Rewrite every entry below, putting "Screen size" wherever "Screen dimensions" appears and leaving all other text unchanged.

(Entries on finding words and elements)

========================================

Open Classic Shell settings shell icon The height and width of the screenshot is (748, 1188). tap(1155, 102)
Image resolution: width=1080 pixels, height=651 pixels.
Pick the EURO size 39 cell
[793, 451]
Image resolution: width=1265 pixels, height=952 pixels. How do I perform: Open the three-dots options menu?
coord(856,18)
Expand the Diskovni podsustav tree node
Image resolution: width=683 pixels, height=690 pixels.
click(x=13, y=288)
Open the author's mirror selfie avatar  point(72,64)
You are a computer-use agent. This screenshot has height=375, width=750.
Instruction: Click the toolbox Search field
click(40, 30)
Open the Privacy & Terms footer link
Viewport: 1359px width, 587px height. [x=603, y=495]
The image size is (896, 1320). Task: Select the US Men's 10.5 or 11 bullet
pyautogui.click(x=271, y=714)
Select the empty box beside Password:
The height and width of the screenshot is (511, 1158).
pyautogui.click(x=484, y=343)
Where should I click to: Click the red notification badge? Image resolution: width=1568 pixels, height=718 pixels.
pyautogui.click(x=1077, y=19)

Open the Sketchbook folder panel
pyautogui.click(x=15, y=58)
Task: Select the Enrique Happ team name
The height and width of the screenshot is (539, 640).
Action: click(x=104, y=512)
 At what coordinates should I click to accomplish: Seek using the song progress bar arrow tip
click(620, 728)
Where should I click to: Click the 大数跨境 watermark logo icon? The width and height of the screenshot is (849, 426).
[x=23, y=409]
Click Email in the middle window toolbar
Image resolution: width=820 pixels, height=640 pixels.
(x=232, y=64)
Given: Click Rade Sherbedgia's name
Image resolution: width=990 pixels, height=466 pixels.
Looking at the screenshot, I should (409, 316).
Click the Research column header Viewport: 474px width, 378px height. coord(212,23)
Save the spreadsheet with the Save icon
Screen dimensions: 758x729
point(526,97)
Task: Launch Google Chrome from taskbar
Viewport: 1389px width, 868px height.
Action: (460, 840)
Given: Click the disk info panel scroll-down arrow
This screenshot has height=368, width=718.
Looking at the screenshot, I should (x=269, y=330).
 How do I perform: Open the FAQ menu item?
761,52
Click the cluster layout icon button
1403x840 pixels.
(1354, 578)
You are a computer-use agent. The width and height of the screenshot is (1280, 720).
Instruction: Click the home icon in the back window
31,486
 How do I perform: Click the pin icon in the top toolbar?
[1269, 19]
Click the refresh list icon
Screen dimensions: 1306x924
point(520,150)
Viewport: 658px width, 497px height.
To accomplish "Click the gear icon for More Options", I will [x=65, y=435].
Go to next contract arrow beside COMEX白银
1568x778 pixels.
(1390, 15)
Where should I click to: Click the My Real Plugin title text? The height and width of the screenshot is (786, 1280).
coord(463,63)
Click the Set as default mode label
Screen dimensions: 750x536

========================================

Reply -
Open Classic Shell settings shell icon The height and width of the screenshot is (748, 1188). tap(1155, 102)
Image resolution: width=1080 pixels, height=651 pixels.
Pick the EURO size 39 cell
[793, 451]
Image resolution: width=1265 pixels, height=952 pixels. How do I perform: Open the three-dots options menu?
coord(856,18)
Expand the Diskovni podsustav tree node
Image resolution: width=683 pixels, height=690 pixels.
click(x=13, y=288)
Open the author's mirror selfie avatar  point(72,64)
You are a computer-use agent. This screenshot has height=375, width=750.
Instruction: Click the toolbox Search field
click(40, 30)
Open the Privacy & Terms footer link
Viewport: 1359px width, 587px height. [x=603, y=495]
The image size is (896, 1320). Task: Select the US Men's 10.5 or 11 bullet
pyautogui.click(x=271, y=714)
Select the empty box beside Password:
The height and width of the screenshot is (511, 1158).
pyautogui.click(x=484, y=343)
Where should I click to: Click the red notification badge? Image resolution: width=1568 pixels, height=718 pixels.
pyautogui.click(x=1077, y=19)

Open the Sketchbook folder panel
pyautogui.click(x=15, y=58)
Task: Select the Enrique Happ team name
The height and width of the screenshot is (539, 640).
Action: click(x=104, y=512)
 At what coordinates should I click to accomplish: Seek using the song progress bar arrow tip
click(620, 728)
Where should I click to: Click the 大数跨境 watermark logo icon? The width and height of the screenshot is (849, 426).
[x=23, y=409]
Click Email in the middle window toolbar
Image resolution: width=820 pixels, height=640 pixels.
(x=232, y=64)
Given: Click Rade Sherbedgia's name
Image resolution: width=990 pixels, height=466 pixels.
Looking at the screenshot, I should (409, 316).
Click the Research column header Viewport: 474px width, 378px height. coord(212,23)
Save the spreadsheet with the Save icon
Screen size: 758x729
point(526,97)
Task: Launch Google Chrome from taskbar
Viewport: 1389px width, 868px height.
Action: (460, 840)
Given: Click the disk info panel scroll-down arrow
This screenshot has height=368, width=718.
Looking at the screenshot, I should (x=269, y=330).
 How do I perform: Open the FAQ menu item?
761,52
Click the cluster layout icon button
1403x840 pixels.
(1354, 578)
You are a computer-use agent. The width and height of the screenshot is (1280, 720).
Instruction: Click the home icon in the back window
31,486
 How do I perform: Click the pin icon in the top toolbar?
[1269, 19]
Click the refresh list icon
Screen size: 1306x924
point(520,150)
Viewport: 658px width, 497px height.
To accomplish "Click the gear icon for More Options", I will [x=65, y=435].
Go to next contract arrow beside COMEX白银
1568x778 pixels.
(1390, 15)
Where should I click to: Click the My Real Plugin title text? The height and width of the screenshot is (786, 1280).
coord(463,63)
Click the Set as default mode label
Screen size: 750x536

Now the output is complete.